Ellen Tran was convicted of first-degree reckless homicide on Oct. 25, 2018, following a four-day trial in which the state argued she caused the boy to suffer fatal brain trauma.

Judge Patrick O'Melia later sentenced her to 15 years initial confinement followed by seven years extended supervision.

On Jan. 31, Dr. Tran filed a motion requesting the $50,000 be returned to him.

An attorney for Tran's former wife immediately objected to the doctor's motion, arguing the funds were properly transferred to his firm's trust account as payment for services rendered as agreed upon when the firm took on Mrs. Tran as a client in July 2017.

According to court records, the dispute over the bail money is tied to a drafting error.

According to a brief filed by Ellen Tran's attorney Jonas Bednarek, both Trans signed an agreement in July 2017 that included the following: "Trung Tran agrees to sign an Assignment of Bail assigning the monies posted as bail on case number 2017 CF 102 in the amount of $50,000 to Hurley, Burish & Stanton, S.C. Should the bail money not be returnable to Hurley, Burish & Stanton, S.C. , at the conclusion of the representation, Trung Tran agrees to be personally responsible for this amount."

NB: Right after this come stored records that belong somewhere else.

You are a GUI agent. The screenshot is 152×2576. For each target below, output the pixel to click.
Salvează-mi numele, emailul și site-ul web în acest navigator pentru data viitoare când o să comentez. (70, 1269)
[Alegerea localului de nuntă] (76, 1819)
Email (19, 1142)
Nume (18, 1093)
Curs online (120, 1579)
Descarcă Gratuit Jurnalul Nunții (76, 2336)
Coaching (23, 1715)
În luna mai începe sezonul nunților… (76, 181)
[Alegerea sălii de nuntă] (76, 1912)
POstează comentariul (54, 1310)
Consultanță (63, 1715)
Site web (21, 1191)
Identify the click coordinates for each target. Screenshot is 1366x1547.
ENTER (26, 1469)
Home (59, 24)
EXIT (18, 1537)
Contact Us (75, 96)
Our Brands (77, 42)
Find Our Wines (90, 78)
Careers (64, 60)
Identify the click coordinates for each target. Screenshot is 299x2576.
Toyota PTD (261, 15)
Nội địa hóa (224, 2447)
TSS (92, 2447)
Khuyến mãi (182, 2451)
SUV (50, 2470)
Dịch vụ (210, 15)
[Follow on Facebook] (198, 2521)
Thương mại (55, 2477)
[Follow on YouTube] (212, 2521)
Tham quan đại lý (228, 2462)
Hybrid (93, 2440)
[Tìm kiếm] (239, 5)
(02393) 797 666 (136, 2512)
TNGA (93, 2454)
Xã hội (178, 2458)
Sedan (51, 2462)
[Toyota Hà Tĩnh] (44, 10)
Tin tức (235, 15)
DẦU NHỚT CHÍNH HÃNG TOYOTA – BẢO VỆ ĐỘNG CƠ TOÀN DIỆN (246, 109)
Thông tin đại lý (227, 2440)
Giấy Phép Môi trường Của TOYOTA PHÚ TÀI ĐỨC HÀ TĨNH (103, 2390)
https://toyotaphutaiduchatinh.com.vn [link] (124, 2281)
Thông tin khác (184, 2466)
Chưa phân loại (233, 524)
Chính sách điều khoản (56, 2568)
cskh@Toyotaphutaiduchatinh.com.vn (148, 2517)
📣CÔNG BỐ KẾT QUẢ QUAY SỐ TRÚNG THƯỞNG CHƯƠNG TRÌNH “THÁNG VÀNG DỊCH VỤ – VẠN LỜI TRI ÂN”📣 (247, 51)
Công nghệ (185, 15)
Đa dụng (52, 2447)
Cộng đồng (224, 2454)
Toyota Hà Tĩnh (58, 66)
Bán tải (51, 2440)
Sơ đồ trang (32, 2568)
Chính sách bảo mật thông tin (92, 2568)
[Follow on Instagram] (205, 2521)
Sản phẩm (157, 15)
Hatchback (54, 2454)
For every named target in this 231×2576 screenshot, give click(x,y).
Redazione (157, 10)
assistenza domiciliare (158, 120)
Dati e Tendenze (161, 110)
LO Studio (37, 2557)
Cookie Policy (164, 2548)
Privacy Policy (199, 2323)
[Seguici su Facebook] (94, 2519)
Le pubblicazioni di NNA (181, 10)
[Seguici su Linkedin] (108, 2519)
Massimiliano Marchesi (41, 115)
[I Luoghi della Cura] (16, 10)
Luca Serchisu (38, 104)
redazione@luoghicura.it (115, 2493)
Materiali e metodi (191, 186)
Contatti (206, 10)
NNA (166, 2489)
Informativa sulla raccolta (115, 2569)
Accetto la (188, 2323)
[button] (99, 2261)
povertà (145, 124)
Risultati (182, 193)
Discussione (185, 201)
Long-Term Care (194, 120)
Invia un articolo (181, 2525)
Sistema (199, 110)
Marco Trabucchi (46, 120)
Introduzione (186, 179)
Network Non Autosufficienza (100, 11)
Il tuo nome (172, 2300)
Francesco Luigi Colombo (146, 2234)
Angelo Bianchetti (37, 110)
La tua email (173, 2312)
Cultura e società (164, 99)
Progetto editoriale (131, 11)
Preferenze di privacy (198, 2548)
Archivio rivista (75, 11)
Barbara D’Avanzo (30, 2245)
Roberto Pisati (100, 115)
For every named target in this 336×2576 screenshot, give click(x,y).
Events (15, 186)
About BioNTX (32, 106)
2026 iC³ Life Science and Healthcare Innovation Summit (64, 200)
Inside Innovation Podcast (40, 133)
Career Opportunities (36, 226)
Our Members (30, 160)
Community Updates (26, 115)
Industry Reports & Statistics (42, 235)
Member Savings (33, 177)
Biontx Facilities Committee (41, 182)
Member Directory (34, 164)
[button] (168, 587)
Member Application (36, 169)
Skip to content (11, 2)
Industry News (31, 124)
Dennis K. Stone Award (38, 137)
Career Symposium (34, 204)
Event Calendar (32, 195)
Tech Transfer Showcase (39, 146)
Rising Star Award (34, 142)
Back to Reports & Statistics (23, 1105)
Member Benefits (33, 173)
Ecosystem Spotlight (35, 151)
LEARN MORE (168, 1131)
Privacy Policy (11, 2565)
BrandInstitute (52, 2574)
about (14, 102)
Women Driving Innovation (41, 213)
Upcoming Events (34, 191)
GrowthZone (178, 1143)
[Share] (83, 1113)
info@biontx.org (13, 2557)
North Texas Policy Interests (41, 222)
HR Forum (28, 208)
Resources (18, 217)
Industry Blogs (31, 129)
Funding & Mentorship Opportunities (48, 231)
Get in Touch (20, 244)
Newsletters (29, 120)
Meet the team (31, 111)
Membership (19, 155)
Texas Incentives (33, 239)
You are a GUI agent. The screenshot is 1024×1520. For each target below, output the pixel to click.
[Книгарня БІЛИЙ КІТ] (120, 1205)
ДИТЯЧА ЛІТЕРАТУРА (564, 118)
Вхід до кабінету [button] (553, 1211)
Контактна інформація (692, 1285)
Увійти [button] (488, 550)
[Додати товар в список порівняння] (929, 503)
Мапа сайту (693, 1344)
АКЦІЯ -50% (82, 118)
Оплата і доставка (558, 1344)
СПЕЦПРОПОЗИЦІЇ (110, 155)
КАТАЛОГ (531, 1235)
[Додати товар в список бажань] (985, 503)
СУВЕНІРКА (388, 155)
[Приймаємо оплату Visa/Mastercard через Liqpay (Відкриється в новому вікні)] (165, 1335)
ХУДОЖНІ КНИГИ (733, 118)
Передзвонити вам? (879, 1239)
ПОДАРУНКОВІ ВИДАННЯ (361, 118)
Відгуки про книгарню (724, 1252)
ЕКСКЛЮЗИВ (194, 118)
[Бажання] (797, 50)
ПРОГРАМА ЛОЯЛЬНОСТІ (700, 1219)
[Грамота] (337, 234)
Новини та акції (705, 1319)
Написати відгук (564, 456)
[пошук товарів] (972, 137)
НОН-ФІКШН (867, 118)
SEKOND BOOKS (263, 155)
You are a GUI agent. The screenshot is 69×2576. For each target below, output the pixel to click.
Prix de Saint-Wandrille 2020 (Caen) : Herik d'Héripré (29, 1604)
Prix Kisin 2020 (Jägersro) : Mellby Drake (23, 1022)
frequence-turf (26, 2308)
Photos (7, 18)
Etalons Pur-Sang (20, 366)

An irrevocable assignment of bail bond was drafted, and both Dr. and Ms. Tran signed it on August 16, 2017, the brief continues, however, due to an error in drafting, the assignment reads "2017 CF166," instead of "2017 CF 102," and it was filed in the second case instead of the first one.

Oneida County Case 2017CF166 was a bail jumping case filed against Ellen Tran after she allegedly had unauthorized contact with her young daughter at the 2017 Rhinelander Fourth of July Parade.

That charge was dismissed after Tran was convicted of reckless homicide in 2017CF102.

On Wednesday, Dr. Tran's attorney D. Michael Guerin reiterated the argument made in the original motion that the mislabeling of the paperwork made the paperwork invalid and the money should revert back to Dr. Tran since he posted it.

"This matter should be judged based on the facts, at least that is my position," Guerin said.

Bednarek wasn't sure if he was going to be called as a witness at the hearing, so his law firm's interests were represented by Andrew Erlandson, another attorney with Hurley Burish, S.C.

Erlandson said state statutes are clear in such matters, that the bond must be dispersed according to the assignment, since steps were taken before the trial to correct the matter. He also argued that Dr. Tran's October 2017 letter to the firm stating he would no longer be responsible for Ellen's legal defense going forward did not break the agreement he already signed.

O'Melia asked Guerin if he would have filed a motion for return of the bail money if the case number had been correct on the irrevocable assignment of bail bond. Guerin answered in the affirmative.

"Irrevocable assignment of bail bond, what does that mean?" O'Melia said. "Irrevocable, that means it can't be revoked."

Guerin agreed to the definition of irrevocable but reiterated that Dr. Tran made it clear in his October 2017 letter that he wanted nothing more to do with Ellen's legal expenses. O'Melia then asked Guerin if it was just the divorce that made Dr. Tran want to seek return of the bond.

"His wife was tape recording all of their personal conversations and sending them to Mr. Bednarek by email," he told the judge. "The strategy was they were going to blame him for the underlying crime."

Erlandson argued that state statutes are clear that bond is to be returned to the person who posted it or their heirs, unless there is an assignment in place.

"In this case, there was an assignment," Erlandson said, noting that the assignment form bearing the wrong case number was overlooked by everyone involved.

"Mr. Tran made the same mistake as everyone else," he said.

O'Melia sided with Ellen Tran's attorney and reiterated his belief that the paperwork error was the only reason the motion was before him.

"As it stands right now, it's pretty straightforward," O'Melia said, adding mis-numbering errors are pretty common and attempts were made to correct it.

The judge further ruled that although Dr. Tran stated he would no longer pay for his ex-wife's legal fees and costs that did not release him from the irrevocable assignment of bail bond he had signed earlier.

Dr. Tran faces two felony charges as a result of his son's death: child abuse (fail/prevent bodily harm and neglecting a child (consequence is death).

He is due in court for a motion hearing June 7 and the case is set for a five-day jury trial before Judge Michael Bloom starting Sept. 9, with jury selection on Sept. 6. If convicted, he faces a maximum prison sentence of 31 years.

Ellen Tran has filed a notice that she intends to appeal her case but has yet to file a brief.